Post by abbynormal1 » Wed Jun 28, 2006 6:04 pm

keithc wrote:How in the world do you have so much ham?
So my question really was : how are you keeping your ham balance up with the spam one?
I have a filter set up to catch any email coming from *@domain1.com, *@domain2.com and *@domain3.com. Any users with addresses on these three domains who send mail have their mail added to ham. These domains are trustworthy to only send legitimate emails they all send out a fair volume. In fact, my ham is exceeding my spam at the moment.
LumTech wrote:How are you getting your statistics of blocked messages to know what percent you are at?
I have a batch scheduled to run every night at 5am. When that batch finishes adding all the spam messeges in the spam IMAP inbox to the dictionary, it deletes them. So each night I look on my pc where the IMAP address is set up and I can see the number of spam emails that have come since the last time they were deleted. I then look at the number of "Bayesian filter" notifications I have received during the day (I receive a notification each time a spam has been filtered). So I simply divide the number of spam messages I've received into the sum of spams+bayesian filter notifications to get the percentage of spam I am still receiving, or vice versa to get the percentage of spam that's being blocked.

Hope that makes sense.

Also, I've temporarily disabled ham collection to allow spam collection to catch up.

abbynormal1
Posts: 33
Joined: Mon May 08, 2006 7:54 am

messages I cant filter out

Post by abbynormal1 » Tue Jul 04, 2006 8:11 am

Lately, we've been getting a lot of spam that is seemingly meant to avoid Bayesian type filters. These are emails who's messages are an image of the text they are trying to get to me. So, there's nothing in the email except a big image of the spam message.

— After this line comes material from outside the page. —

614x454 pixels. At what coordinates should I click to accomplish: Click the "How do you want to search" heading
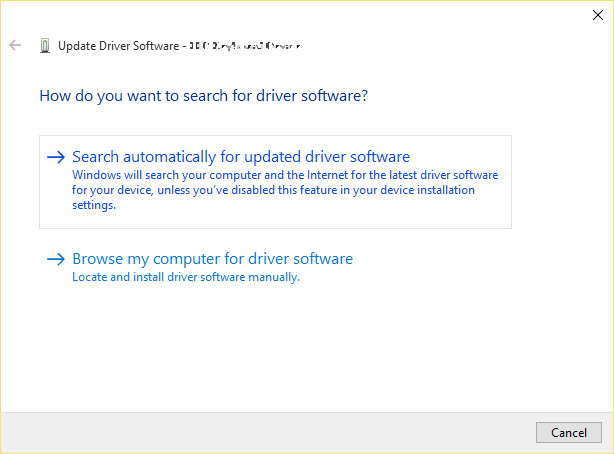[x=203, y=97]
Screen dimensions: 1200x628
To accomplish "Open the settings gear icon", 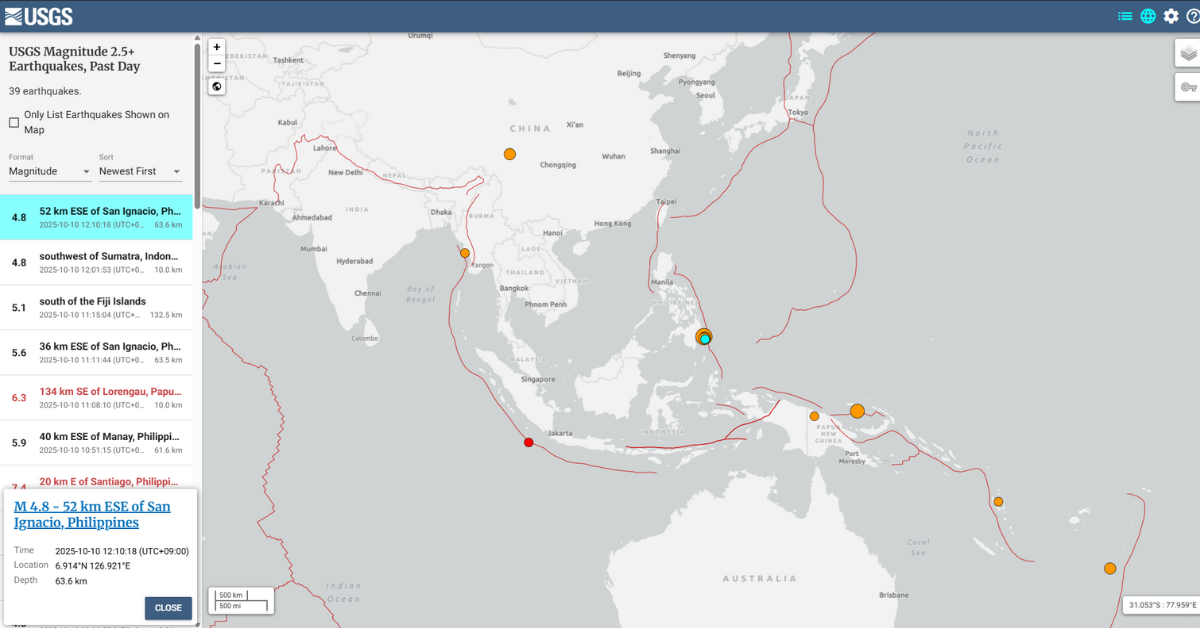I will pos(1171,16).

Anyone know if Bayesian can filter this out, or some other method I can use in addition to Bayesian?

rockinthesixstring
Posts: 844
Joined: Mon Dec 05, 2005 7:51 am
Location: Canada

Post by rockinthesixstring » Tue Jul 04, 2006 4:39 pm

for emails like that i use the SPF filter and the GAP filter found in MEFilter. you can find out more at http://www.mefilter.com/forum - you will have to register.
Chase
Server 2008 Standard (x64)
ME Ent 6.51 (SQL Server 2008 Config)
ASSP 1.9

support@aspportal.net
Posts: 4
Joined: Mon Jul 10, 2006 8:21 am
Location: Austria

Good combination

Post by support@aspportal.net » Mon Jul 10, 2006 8:23 am

I have jsut upgraded to ME Pro 2.x and it seems nice.

I think the SPAM filter could have been worked on more before the release but...

I found by using the new Bayesian filter with MEFilter almost all spam can be stopped, this is while my Bayesian filter is still in training.

I can really suggest MEFilter.
Please note it is not upgrade friendly and has alot of issues but if you get it to work it really helps with spam.
Gerhard Kruger

rockinthesixstring
Posts: 844
Joined: Mon Dec 05, 2005 7:51 am
Location: Canada

Post by rockinthesixstring » Mon Jul 10, 2006 3:28 pm

we are working on the upgradability of MEFilter. there will soon be a database backup utility in the WebUI. then upgrading and restoring the database will be a brease.
Chase
Server 2008 Standard (x64)
ME Ent 6.51 (SQL Server 2008 Config)
ASSP 1.9

abbynormal1
Posts: 33
Joined: Mon May 08, 2006 7:54 am

Looked at MEFilter, decided against

Post by abbynormal1 » Mon Jul 10, 2006 11:56 pm

Well, I registered for MEFilter, installed it (partially) and then deleted it. Installation is extremely unfriendly with very poor documentation. I hope ME develops something of their own to help with spam beyond what Bayesian can do.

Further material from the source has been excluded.